Nos primeiros dias de fevereiro uma espessa nuvem de poeira vinda do deserto do Saara cobriu parte da Europa, mudando a cor do céu e cobrindo a superfície com uma poeira alaranjada. Apesar de ser um fenómeno comum, esse evento foi um pouco anormal devido às dimensões da pluma de poeira. Agora, uma descoberta recente identificou mais uma anormalidade desse evento!
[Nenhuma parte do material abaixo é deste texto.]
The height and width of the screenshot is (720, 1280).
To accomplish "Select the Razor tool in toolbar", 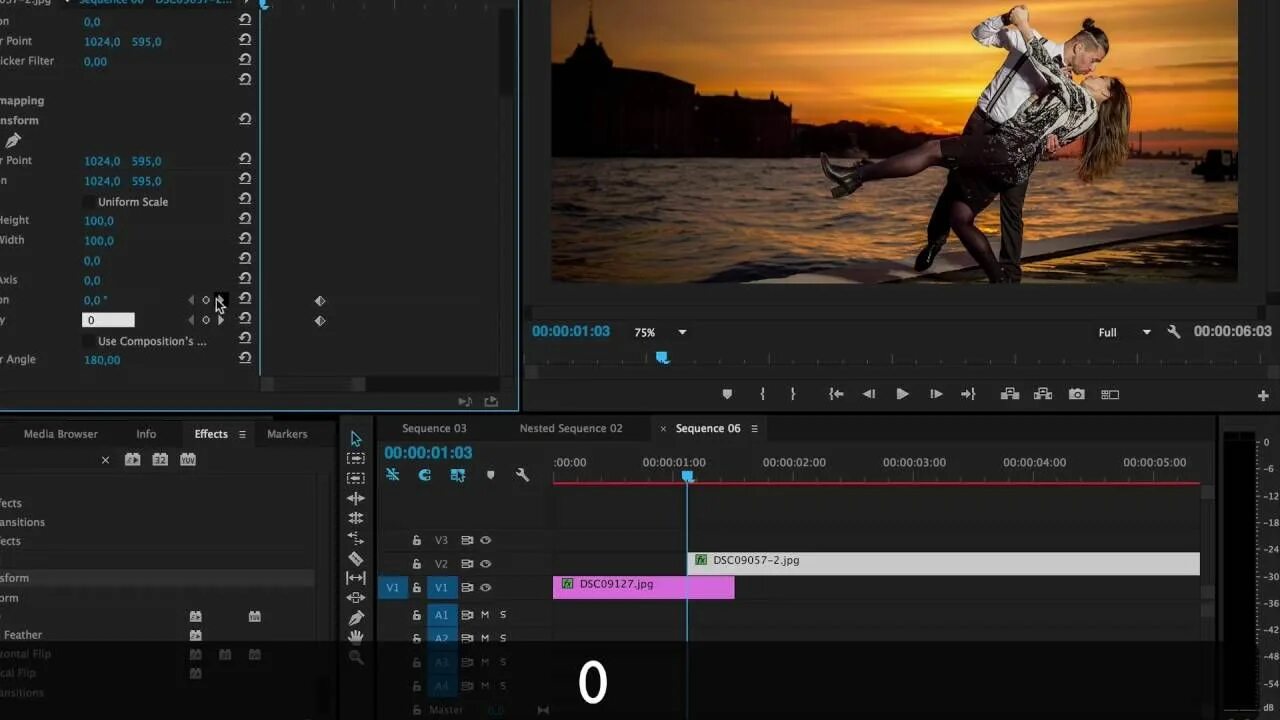I will click(x=355, y=558).
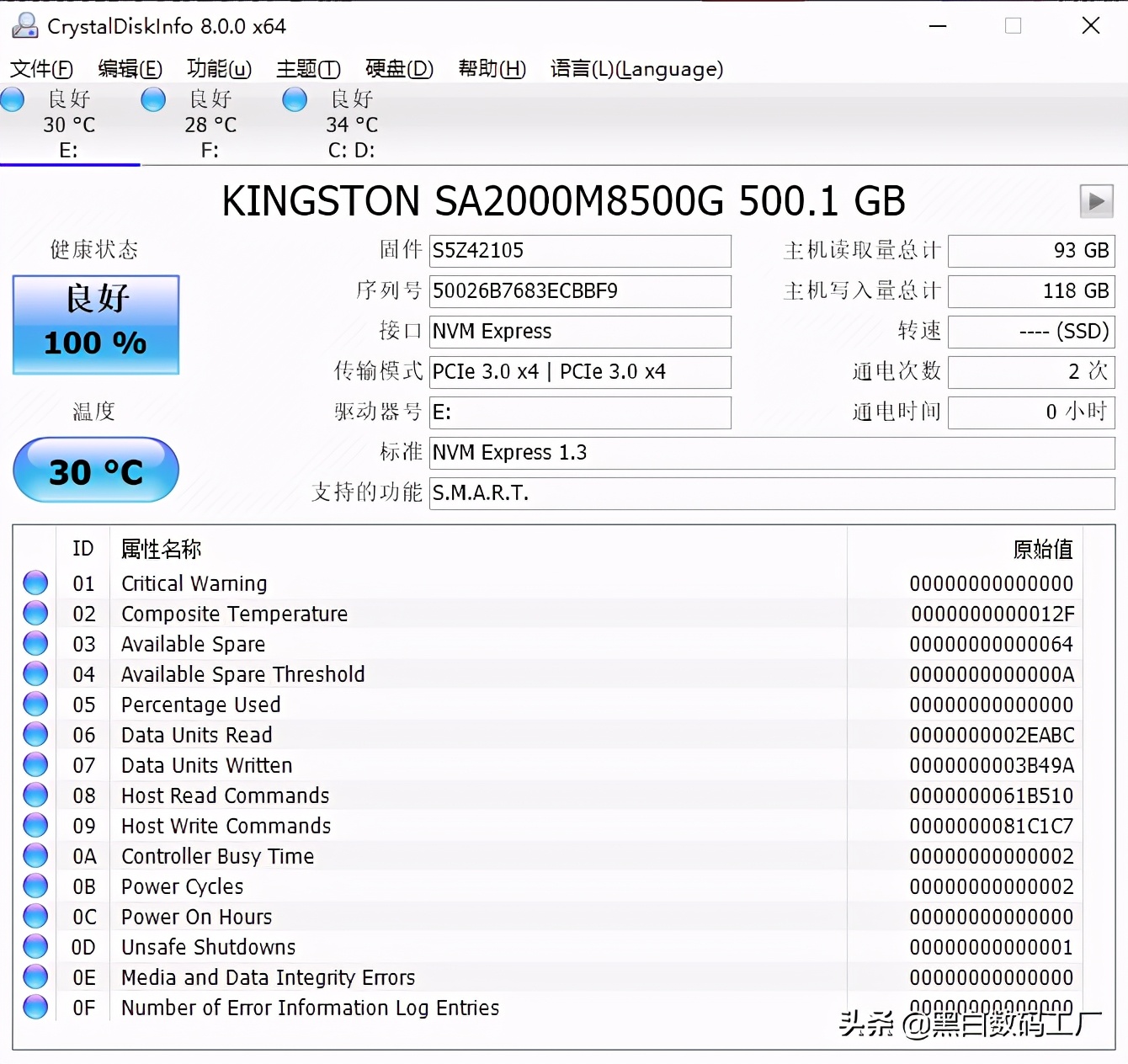Click status orb beside Power On Hours
The image size is (1128, 1064).
click(x=35, y=916)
Na França, um dos países mais atingidos pela poeira, a Associação pelo Controlo de Radioatividade no Ocidente (ACRO) detetou a presença de um componente radioativo na poeira que atingiu o país! A ACRO mediu níveis anormais de césio-137 em amostras de poeira recolhidas no dia 06 de fevereiro num carro coberto por poeira na região de Jura, na fronteira com a Suíça.

O césio-137 é um componente radioativo que não está presente na natureza e que vem necessariamente do processo de fissão nuclear provocada por uma explosão nuclear. O seu tempo de vida útil é longo, a cada 30 anos este composto perde metade de sua radioatividade. Após 7 ciclos de 30 anos considera-se que resta apenas 1% da sua radioatividade.

A ACRO estima que 80.000 Bq por km2 de césio-137 caíram. É uma concentração muito baixa que não chega a ser perigosa para a saúde, o que surpreende é a ironia por trás do acontecimento! Isto porque esses componentes radioativos são fruto de testes nucleares realizados pela França no deserto da Argélia nos anos 60. Portanto a França está a receber de volta a radioatividade que colocou no deserto do Saara há 60 anos!

No dia 13 de fevereiro de 1960 a França realizou o seu primeiro teste nuclear no Saara, na região de Reggane, Argélia, quando explodiu a bomba nuclear Gerboise Bleue, expondo os seus próprios soldados e a população local à radiação. Desde esse primeiro teste até ao último em 1996, a França chegou a realizar mais de 200 explosões nucleares, a maioria na Polinésia Francesa, mas os primeiros 17 foram no deserto argelino.

Como mencionado anteriormente, a chegada de plumas de poeiras vindas do deserto do Saara é comum na Europa, principalmente para os países do Mediterrâneo. Na atual temporada, pelo menos 3 eventos já ocorreram.

O avanço dessas plumas de poeira depende da intensidade e direção dos ventos próximos à superfície e em níveis mais elevados da atmosfera, os jatos de altos níveis, que são responsáveis por esse transporte intercontinental.

Atualmente uma nova pluma de poeira está a avançar pelo Mediterrâneo e chegará a países como Espanha, França, Reino Unido e Alemanha. Portanto, nos próximos dias, paisagens alaranjadas como aquelas registadas no início de fevereiro poderão ocorrer novamente.